--- WORK TO COMPLETE ---
What lines below hold the string "Истина"? Copy them all.

--- DATA ---
+-------+
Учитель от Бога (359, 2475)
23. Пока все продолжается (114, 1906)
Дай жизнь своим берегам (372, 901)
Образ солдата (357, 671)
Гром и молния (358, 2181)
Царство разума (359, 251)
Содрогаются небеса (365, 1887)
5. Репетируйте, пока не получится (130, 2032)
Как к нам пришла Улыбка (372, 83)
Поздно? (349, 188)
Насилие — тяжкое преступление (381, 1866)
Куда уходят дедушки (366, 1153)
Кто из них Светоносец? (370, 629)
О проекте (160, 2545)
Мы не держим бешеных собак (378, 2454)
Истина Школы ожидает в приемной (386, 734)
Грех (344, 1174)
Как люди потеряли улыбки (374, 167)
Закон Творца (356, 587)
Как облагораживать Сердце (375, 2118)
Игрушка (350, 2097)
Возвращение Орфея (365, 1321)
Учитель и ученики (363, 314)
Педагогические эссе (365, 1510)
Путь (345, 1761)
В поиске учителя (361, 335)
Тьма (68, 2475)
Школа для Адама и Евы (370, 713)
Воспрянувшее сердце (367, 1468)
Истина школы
+-------+
--- RESPONSE TO THIS TASK ---
Истина Школы ожидает в приемной (386, 734)
Истина школы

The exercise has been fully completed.